■ Problem to work on: Please transcribe the Catalyst zine description word for word, from "Summary from a distributor, Bill" to "doesn't thrill me.".

■ Document:
○ ○ ○ ○ ○

Catalyst is a 114-page Babylon 5 femslash novel by Aleysha Mathews.

The pairing is Susan Ivanova/Talia Winters.

A 1995 ad said: "contains some '/' material, but it is not the focus of the zine."

Summary from a distributor, Knightrider:

"Susan Ivanova had resisted all Talia Winters overtures and coaxing attempts at seduction but the anguish that leaked from the woman as she stumbled through the doors to the Hydroponics centre was harder to resist. Susan Ivanova knew anguish. She also knew that, despite her reservations towards the telepath, she could not let Talia suffer such anguish alone. She decided to offer her help.

It was a decision that would lead Babylon 5's second in command into a mire of murder and mystery. It was a decision that would take her from the steel-girded construction of the space station to the back country remoteness of the Iceini encampment on Earth where clan ruled supreme and telepaths ran wild. And it was a decision that would bring her up against, and force her to work with, her greatest foe - Psi Corps. The same Psi Corps who, through their meddling had destroyed Susan's mother and who, if she would not let them use her, could destroy Susan Ivanova herself."

Summary from a distributor, Bill Hupe:

It had been a gesture of kindness -- and assurance that the weary telepath was not alone -- that someone cared who would better understand that fear and loneliness than Ivanova. Life and work went on as usual on Babylon 5, or so the Lieutenant Commander believed, but as unexpected trouble arises, the tie between Susan and Talia cannot be so easily ignored or denied. And so the adventure begins.

Reactions and Reviews

1995

Definitely underwhelmed, but that may be because: 1) yes, I know it's handed to us on a plate on the show, but Ivanova/Talia just doesn't thrill me.

○ ○ ○ ○ ○

(Data taken from a collection)

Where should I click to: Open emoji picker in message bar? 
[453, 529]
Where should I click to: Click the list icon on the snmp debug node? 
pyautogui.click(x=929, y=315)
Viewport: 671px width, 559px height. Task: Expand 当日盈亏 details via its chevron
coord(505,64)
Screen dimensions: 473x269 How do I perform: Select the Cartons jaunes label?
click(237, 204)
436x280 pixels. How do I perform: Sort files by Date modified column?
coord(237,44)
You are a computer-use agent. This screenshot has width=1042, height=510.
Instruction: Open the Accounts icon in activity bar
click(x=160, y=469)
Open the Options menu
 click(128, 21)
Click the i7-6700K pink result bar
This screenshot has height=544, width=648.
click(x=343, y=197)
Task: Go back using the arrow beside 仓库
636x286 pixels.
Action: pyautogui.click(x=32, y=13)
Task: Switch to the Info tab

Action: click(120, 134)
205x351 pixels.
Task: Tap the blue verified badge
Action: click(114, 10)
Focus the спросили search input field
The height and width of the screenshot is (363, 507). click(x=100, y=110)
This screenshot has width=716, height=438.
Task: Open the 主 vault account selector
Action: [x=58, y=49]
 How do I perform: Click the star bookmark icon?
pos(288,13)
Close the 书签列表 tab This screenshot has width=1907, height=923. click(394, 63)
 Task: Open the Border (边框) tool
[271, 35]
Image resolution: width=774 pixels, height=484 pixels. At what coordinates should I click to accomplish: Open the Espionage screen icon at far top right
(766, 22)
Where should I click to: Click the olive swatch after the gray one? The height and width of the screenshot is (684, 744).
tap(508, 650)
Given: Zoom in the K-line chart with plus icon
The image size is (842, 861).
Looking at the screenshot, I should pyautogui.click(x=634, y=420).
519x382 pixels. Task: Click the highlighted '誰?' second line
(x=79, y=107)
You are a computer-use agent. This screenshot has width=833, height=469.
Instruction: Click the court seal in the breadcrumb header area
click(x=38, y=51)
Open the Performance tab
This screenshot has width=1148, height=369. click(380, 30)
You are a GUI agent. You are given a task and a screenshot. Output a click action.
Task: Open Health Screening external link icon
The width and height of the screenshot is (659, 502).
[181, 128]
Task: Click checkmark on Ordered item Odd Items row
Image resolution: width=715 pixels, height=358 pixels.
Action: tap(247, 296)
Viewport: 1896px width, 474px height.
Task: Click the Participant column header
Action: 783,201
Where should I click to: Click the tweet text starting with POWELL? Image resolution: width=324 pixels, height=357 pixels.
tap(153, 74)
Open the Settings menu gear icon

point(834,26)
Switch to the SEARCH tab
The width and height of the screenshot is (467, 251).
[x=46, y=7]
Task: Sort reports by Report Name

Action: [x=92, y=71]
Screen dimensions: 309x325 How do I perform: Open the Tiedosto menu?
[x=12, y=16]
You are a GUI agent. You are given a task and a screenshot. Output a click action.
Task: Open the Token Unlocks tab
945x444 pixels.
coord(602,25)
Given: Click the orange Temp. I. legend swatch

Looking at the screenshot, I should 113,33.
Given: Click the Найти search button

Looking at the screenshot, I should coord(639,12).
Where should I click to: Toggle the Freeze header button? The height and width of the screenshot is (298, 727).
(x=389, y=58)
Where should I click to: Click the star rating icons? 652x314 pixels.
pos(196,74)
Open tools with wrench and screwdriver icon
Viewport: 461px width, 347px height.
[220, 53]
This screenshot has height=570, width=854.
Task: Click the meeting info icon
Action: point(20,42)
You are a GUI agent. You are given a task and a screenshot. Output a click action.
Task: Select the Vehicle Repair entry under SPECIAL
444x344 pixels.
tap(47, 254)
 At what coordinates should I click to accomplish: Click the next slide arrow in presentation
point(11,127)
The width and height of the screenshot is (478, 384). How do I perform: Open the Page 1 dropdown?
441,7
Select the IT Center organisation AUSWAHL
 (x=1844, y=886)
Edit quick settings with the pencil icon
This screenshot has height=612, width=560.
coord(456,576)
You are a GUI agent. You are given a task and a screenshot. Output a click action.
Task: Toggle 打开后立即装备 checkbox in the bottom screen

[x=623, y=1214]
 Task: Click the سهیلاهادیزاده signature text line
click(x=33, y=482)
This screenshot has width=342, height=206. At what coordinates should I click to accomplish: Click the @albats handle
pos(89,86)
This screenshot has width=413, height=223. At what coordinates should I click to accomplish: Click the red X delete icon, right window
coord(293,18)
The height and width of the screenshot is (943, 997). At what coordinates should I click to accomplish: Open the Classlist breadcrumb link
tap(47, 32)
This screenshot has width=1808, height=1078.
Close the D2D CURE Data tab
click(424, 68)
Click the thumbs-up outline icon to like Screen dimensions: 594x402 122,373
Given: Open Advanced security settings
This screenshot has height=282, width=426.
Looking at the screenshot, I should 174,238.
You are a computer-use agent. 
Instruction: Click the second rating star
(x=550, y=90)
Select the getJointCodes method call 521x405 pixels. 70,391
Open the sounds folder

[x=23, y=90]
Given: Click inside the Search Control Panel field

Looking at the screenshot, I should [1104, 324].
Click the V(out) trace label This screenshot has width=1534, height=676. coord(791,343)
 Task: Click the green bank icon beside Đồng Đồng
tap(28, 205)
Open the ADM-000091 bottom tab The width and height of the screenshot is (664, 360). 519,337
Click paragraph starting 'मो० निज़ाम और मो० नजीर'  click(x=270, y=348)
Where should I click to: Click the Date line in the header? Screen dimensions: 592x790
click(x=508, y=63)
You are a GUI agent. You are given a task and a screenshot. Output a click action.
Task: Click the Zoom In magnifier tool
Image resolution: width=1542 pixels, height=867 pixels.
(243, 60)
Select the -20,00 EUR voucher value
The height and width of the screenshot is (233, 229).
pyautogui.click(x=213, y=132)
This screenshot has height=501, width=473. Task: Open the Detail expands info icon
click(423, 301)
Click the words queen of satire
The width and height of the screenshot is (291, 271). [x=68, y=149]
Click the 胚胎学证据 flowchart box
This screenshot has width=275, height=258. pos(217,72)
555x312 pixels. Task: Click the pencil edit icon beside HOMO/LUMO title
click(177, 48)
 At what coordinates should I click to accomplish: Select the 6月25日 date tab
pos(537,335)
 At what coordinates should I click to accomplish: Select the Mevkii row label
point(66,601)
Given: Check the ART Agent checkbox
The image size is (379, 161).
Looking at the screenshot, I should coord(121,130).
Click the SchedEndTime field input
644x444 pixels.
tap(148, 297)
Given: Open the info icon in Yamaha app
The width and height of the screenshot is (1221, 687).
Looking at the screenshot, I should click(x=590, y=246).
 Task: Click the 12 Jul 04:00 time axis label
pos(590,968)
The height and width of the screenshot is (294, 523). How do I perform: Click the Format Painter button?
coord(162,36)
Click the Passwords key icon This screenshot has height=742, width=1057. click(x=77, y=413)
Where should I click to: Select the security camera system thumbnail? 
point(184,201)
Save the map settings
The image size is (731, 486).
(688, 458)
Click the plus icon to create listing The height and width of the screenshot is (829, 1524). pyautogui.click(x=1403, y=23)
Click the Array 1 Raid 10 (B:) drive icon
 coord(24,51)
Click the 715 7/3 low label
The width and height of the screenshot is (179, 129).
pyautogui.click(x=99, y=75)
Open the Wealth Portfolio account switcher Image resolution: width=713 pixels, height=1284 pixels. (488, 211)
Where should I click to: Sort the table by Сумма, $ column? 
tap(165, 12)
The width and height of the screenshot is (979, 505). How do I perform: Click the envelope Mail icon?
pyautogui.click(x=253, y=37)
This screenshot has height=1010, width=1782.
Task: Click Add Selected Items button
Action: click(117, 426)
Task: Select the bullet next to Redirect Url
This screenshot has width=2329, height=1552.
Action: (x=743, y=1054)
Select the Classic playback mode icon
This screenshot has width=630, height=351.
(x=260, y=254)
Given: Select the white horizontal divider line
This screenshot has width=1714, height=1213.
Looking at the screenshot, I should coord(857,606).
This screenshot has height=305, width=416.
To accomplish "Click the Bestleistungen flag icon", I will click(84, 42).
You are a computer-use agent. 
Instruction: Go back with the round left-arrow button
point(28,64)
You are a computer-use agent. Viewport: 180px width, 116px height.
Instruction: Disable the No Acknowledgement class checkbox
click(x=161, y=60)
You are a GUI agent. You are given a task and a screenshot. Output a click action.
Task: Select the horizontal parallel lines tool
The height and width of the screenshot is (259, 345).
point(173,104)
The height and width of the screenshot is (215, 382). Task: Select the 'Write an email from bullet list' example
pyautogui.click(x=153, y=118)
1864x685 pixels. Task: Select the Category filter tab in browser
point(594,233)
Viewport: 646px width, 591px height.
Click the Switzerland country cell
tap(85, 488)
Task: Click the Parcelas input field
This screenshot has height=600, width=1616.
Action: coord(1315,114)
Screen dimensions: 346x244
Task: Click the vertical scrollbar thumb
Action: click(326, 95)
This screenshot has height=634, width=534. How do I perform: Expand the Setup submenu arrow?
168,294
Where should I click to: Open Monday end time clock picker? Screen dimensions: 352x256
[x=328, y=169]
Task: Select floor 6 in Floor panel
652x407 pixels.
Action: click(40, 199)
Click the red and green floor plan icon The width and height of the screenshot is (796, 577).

○ ○ ○ ○ ○

■ Task result:
Summary from a distributor, Bill Hupe:

It had been a gesture of kindness -- and assurance that the weary telepath was not alone -- that someone cared who would better understand that fear and loneliness than Ivanova. Life and work went on as usual on Babylon 5, or so the Lieutenant Commander believed, but as unexpected trouble arises, the tie between Susan and Talia cannot be so easily ignored or denied. And so the adventure begins.

Reactions and Reviews

1995

Definitely underwhelmed, but that may be because: 1) yes, I know it's handed to us on a plate on the show, but Ivanova/Talia just doesn't thrill me.